(Data excerpts)

────────────────

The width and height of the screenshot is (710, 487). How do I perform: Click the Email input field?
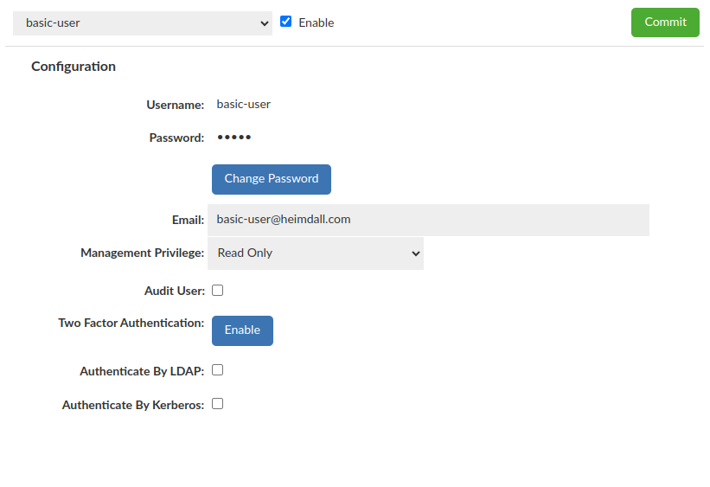tap(428, 220)
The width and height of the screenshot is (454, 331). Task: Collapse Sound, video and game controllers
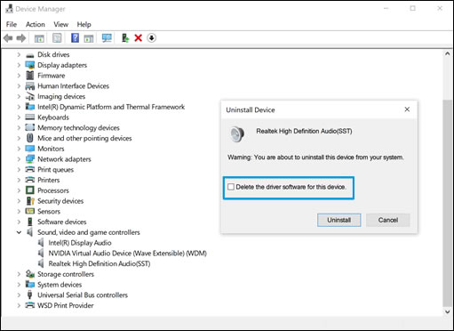pos(19,232)
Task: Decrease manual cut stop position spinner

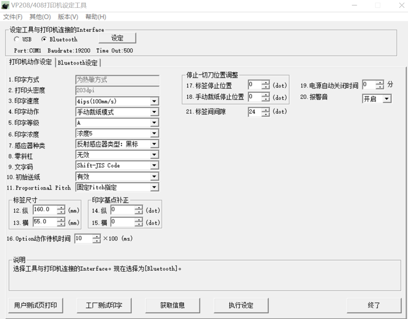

────────────────

### WHAT IS BEING ASKED
Pictures should be skipped, and the records retyped word for word.

### YOUR SOLUTION
The width and height of the screenshot is (710, 487). How do I perform: Click the Email input field?
tap(428, 220)
The width and height of the screenshot is (454, 331). Task: Collapse Sound, video and game controllers
pos(19,232)
Task: Decrease manual cut stop position spinner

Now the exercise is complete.